Records shown below:

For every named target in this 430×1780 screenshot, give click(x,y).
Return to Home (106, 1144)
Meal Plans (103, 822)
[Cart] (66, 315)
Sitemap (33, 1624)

End of Records shown.

__Task brief__:
Output every record without changing any wording.

__Written answer__:
For every named target in this 430×1780 screenshot, give click(x,y).
Return to Home (106, 1144)
Meal Plans (103, 822)
[Cart] (66, 315)
Sitemap (33, 1624)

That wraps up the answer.